(TASK GOAL):
Leave out the pictures and transcribe every entry below exactly.

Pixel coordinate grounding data
* * * *

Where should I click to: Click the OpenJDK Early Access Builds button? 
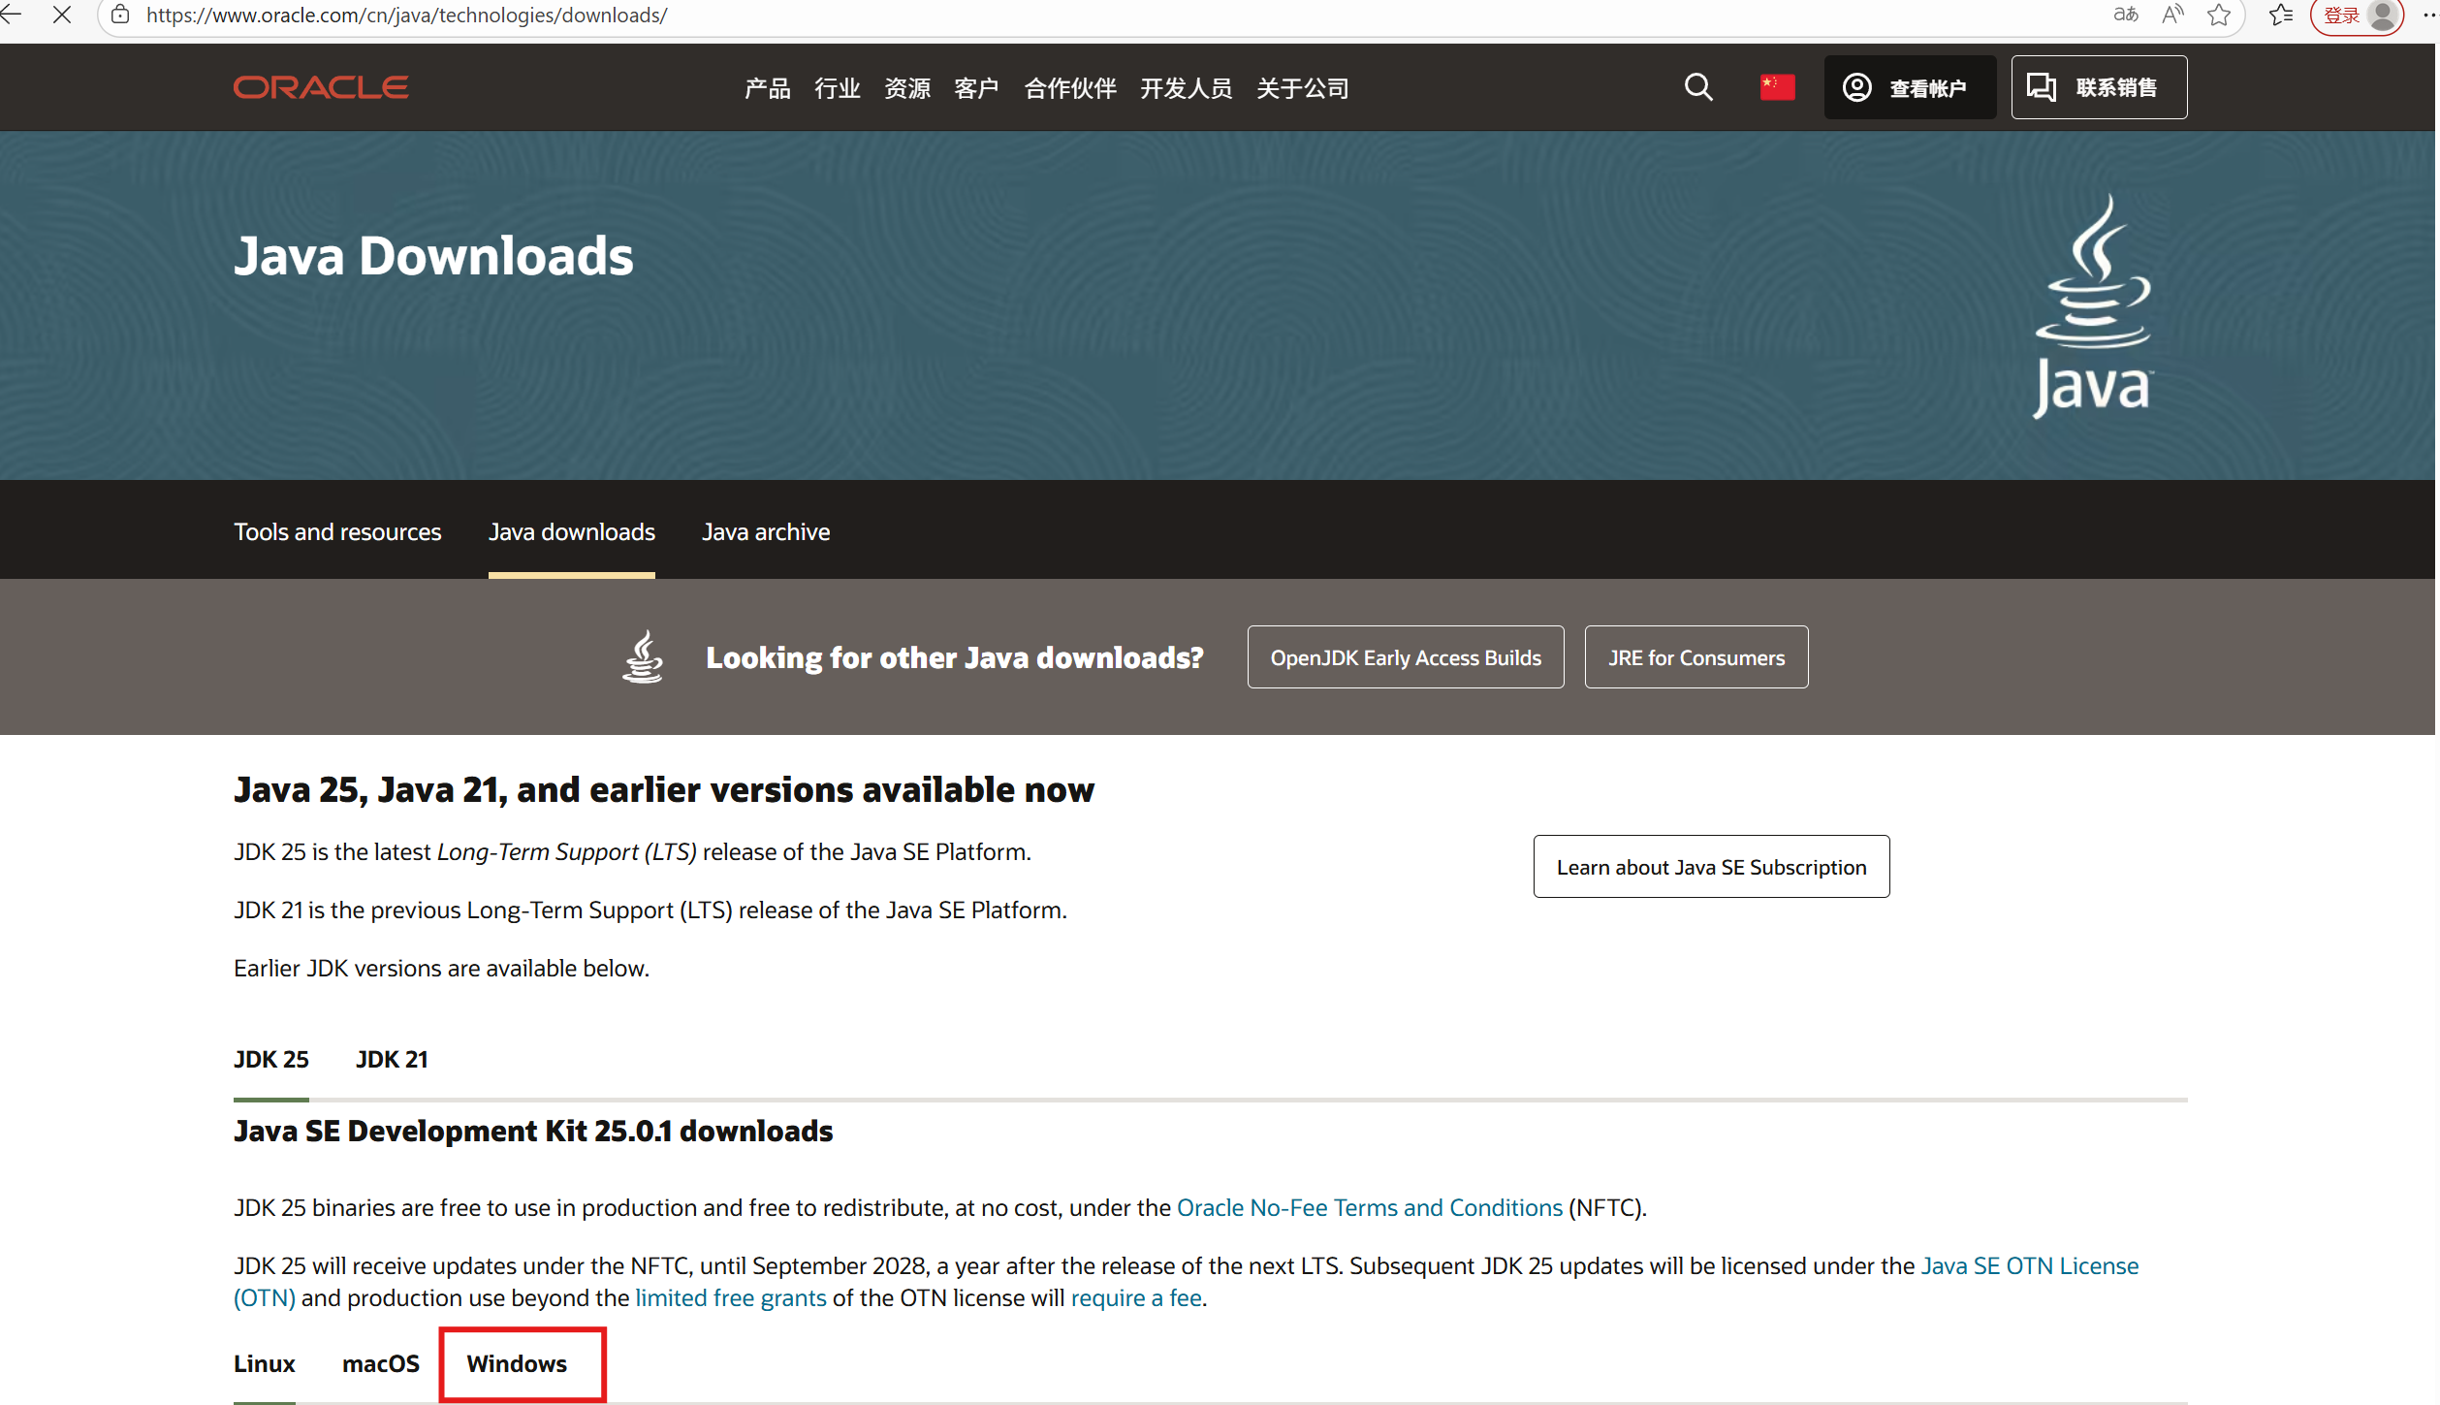[1405, 657]
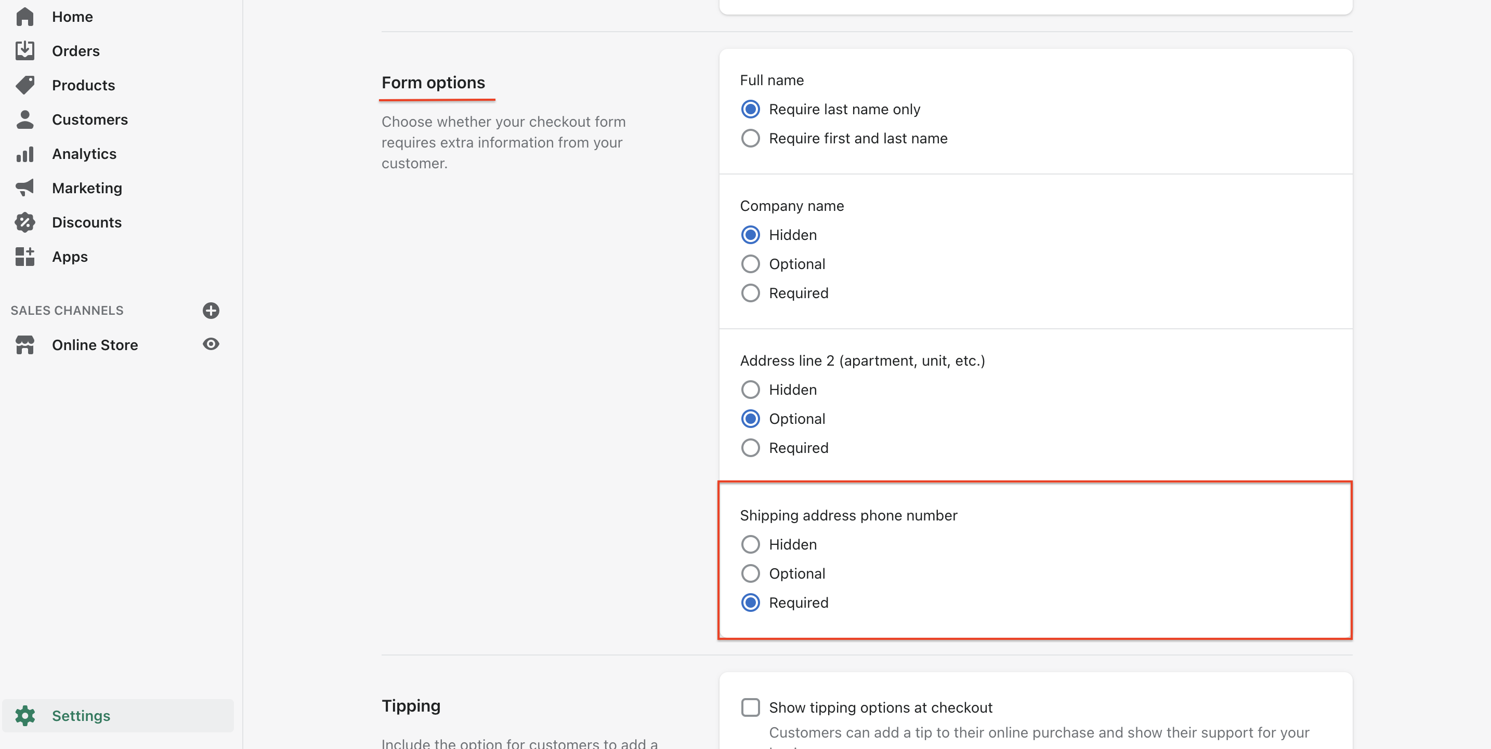Image resolution: width=1491 pixels, height=749 pixels.
Task: Click the Apps grid icon
Action: [x=25, y=256]
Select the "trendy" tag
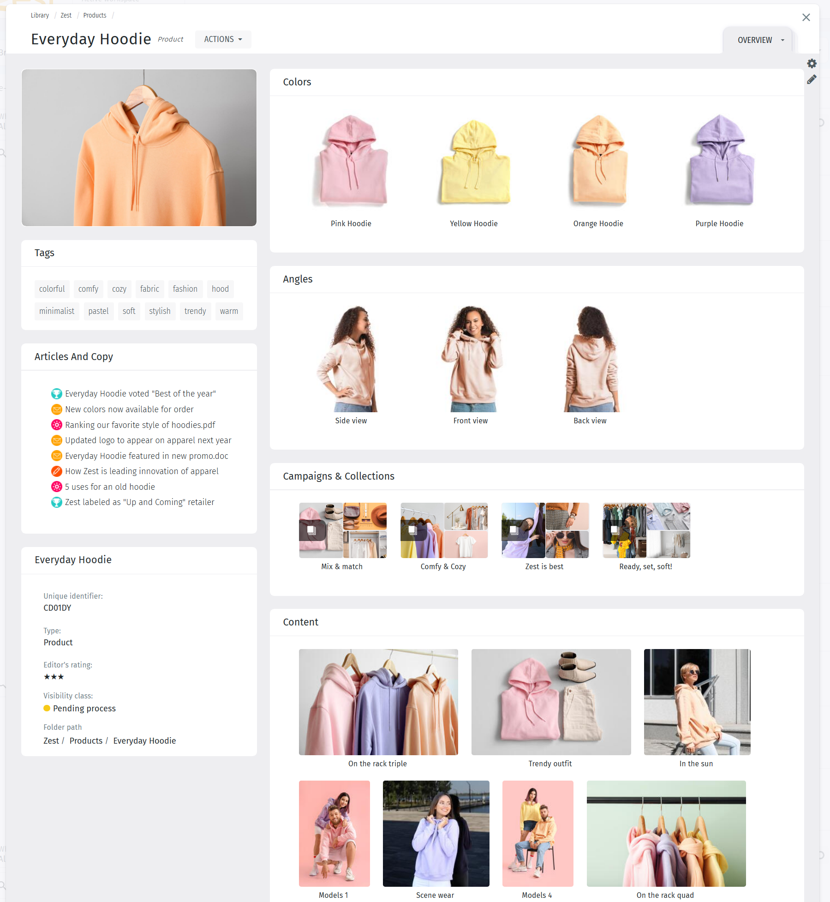This screenshot has width=830, height=902. (195, 311)
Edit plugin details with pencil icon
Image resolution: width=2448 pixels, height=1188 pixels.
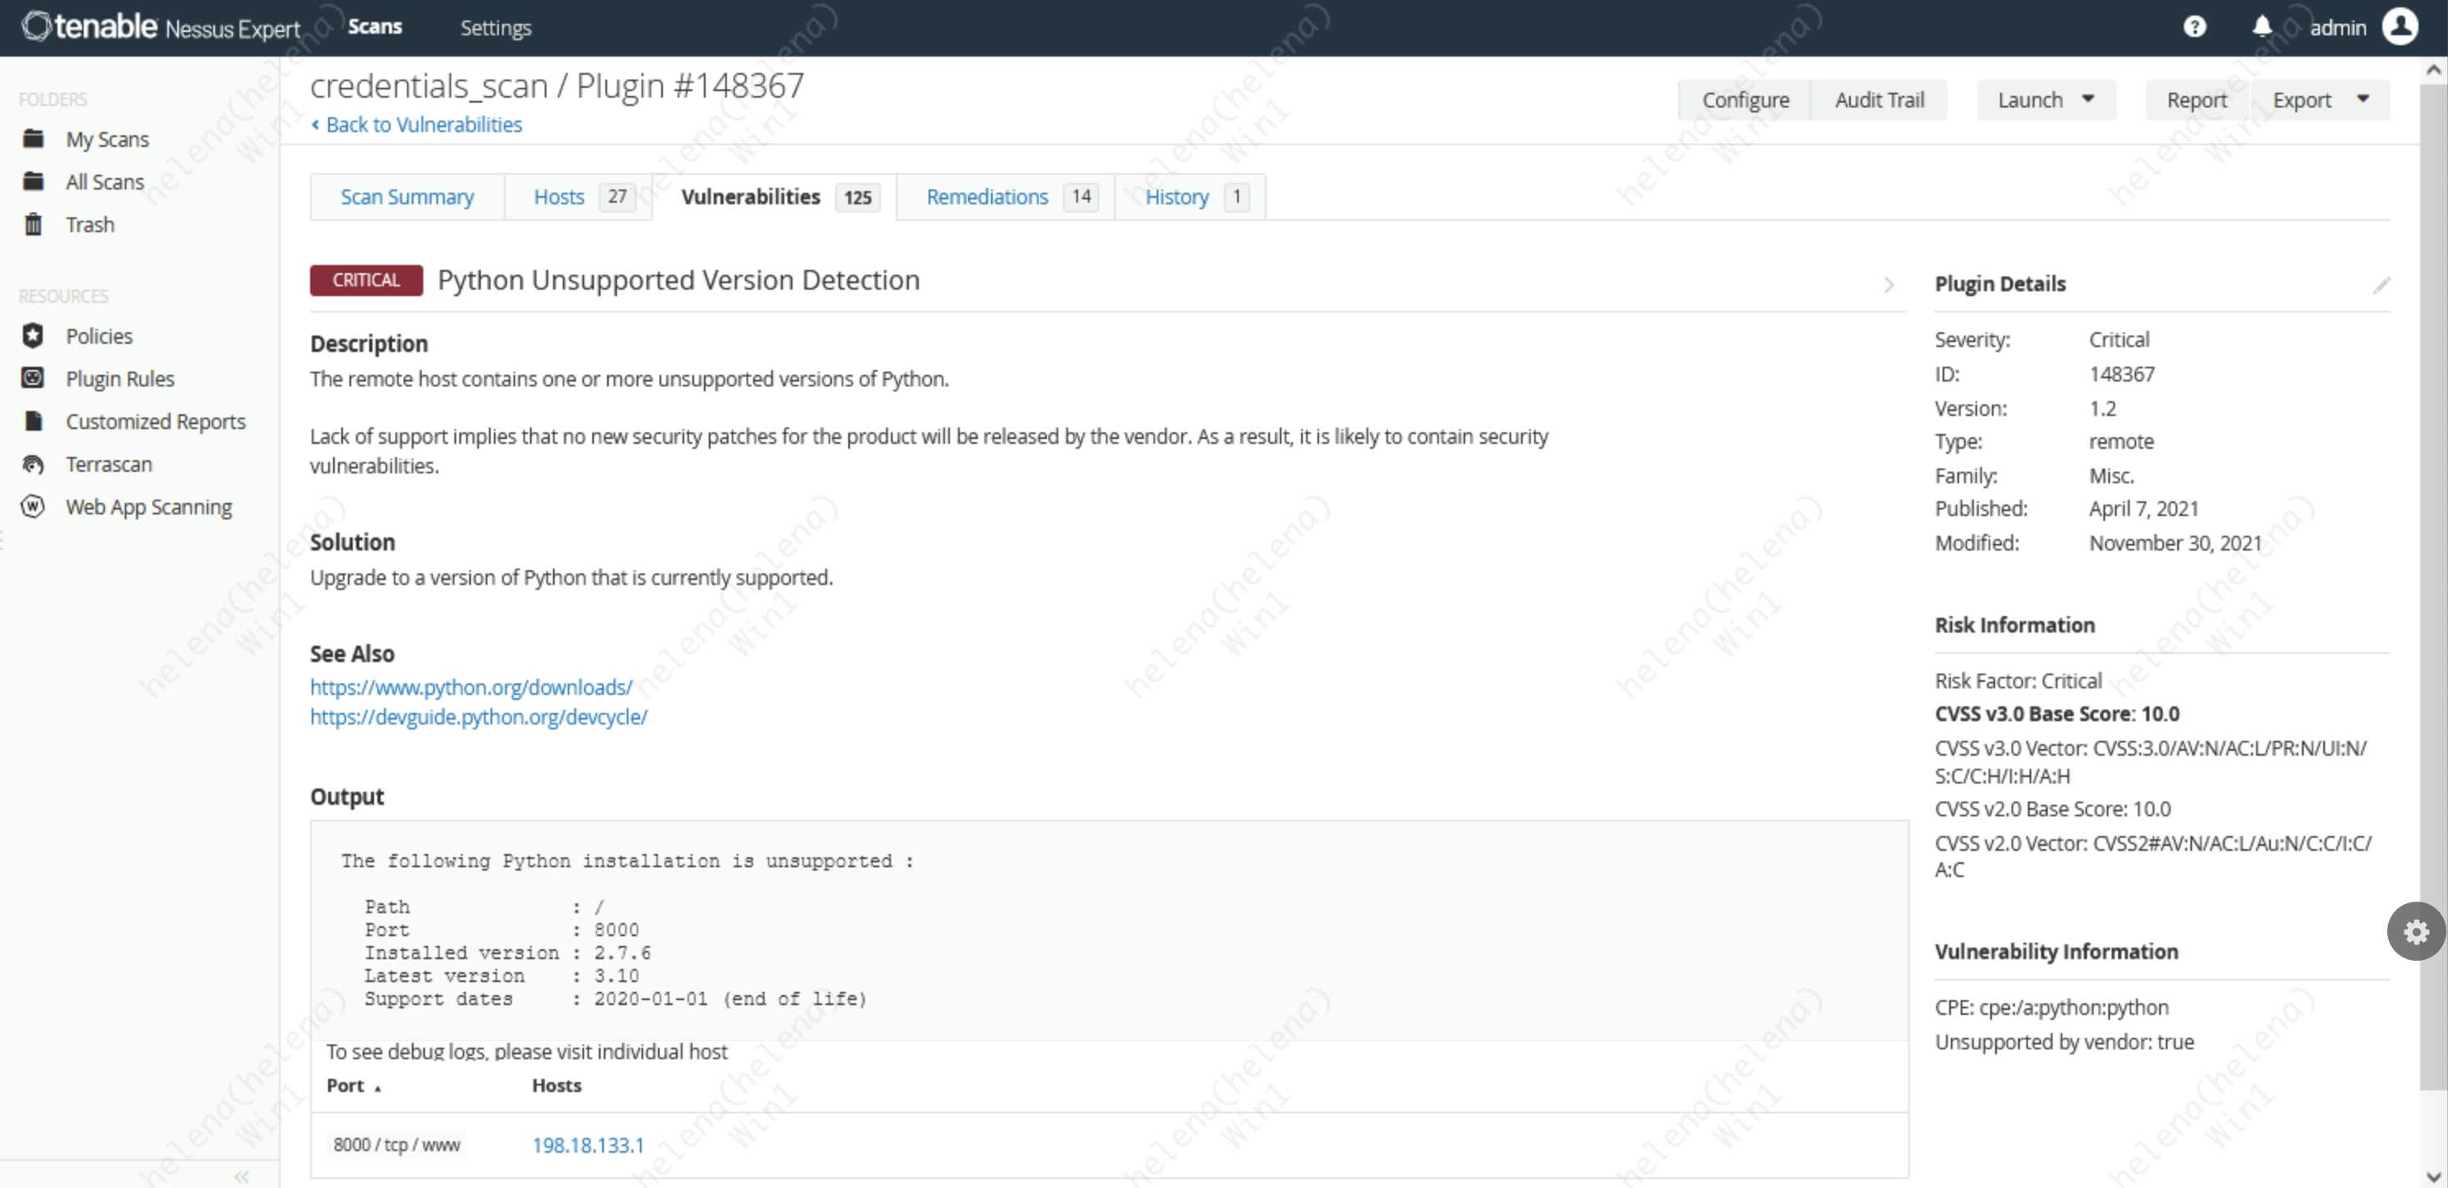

* * * *

(YOUR SOLUTION):
Where should I click to: Click the OpenJDK Early Access Builds button? 
[1405, 657]
Image resolution: width=1491 pixels, height=749 pixels.
Task: Click the Apps grid icon
Action: [x=25, y=256]
Select the "trendy" tag
This screenshot has width=830, height=902. (195, 311)
Edit plugin details with pencil icon
Image resolution: width=2448 pixels, height=1188 pixels.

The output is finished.